Collected data entries:
= = = =
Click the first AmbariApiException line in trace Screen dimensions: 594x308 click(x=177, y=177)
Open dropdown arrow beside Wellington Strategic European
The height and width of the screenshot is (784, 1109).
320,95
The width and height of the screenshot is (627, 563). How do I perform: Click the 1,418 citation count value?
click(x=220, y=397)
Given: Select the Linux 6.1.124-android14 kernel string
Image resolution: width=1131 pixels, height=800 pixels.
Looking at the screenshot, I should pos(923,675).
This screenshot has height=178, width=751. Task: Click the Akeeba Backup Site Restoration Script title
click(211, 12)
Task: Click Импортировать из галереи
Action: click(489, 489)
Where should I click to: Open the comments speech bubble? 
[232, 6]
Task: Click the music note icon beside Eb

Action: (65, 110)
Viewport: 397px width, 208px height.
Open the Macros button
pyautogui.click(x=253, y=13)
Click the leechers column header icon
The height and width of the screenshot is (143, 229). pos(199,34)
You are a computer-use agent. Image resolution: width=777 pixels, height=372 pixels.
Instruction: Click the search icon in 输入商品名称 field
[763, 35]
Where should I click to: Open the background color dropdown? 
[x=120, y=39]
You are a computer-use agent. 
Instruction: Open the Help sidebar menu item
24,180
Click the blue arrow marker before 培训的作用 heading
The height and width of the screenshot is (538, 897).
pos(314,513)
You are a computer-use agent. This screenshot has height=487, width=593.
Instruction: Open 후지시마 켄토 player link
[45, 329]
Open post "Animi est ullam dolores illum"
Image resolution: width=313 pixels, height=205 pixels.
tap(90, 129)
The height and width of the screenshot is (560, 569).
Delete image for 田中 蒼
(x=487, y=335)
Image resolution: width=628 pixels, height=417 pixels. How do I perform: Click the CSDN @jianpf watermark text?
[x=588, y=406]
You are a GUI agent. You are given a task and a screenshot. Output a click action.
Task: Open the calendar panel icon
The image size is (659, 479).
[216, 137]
= = = =
Required work: The line containing "Instruction: Open 후지시마 켄토 player link" begins the span, and the last line of the records above ends it. Return that span exactly, and nothing outside it.

Answer to the problem:
Instruction: Open 후지시마 켄토 player link
[45, 329]
Open post "Animi est ullam dolores illum"
Image resolution: width=313 pixels, height=205 pixels.
tap(90, 129)
The height and width of the screenshot is (560, 569).
Delete image for 田中 蒼
(x=487, y=335)
Image resolution: width=628 pixels, height=417 pixels. How do I perform: Click the CSDN @jianpf watermark text?
[x=588, y=406]
You are a GUI agent. You are given a task and a screenshot. Output a click action.
Task: Open the calendar panel icon
The image size is (659, 479).
[216, 137]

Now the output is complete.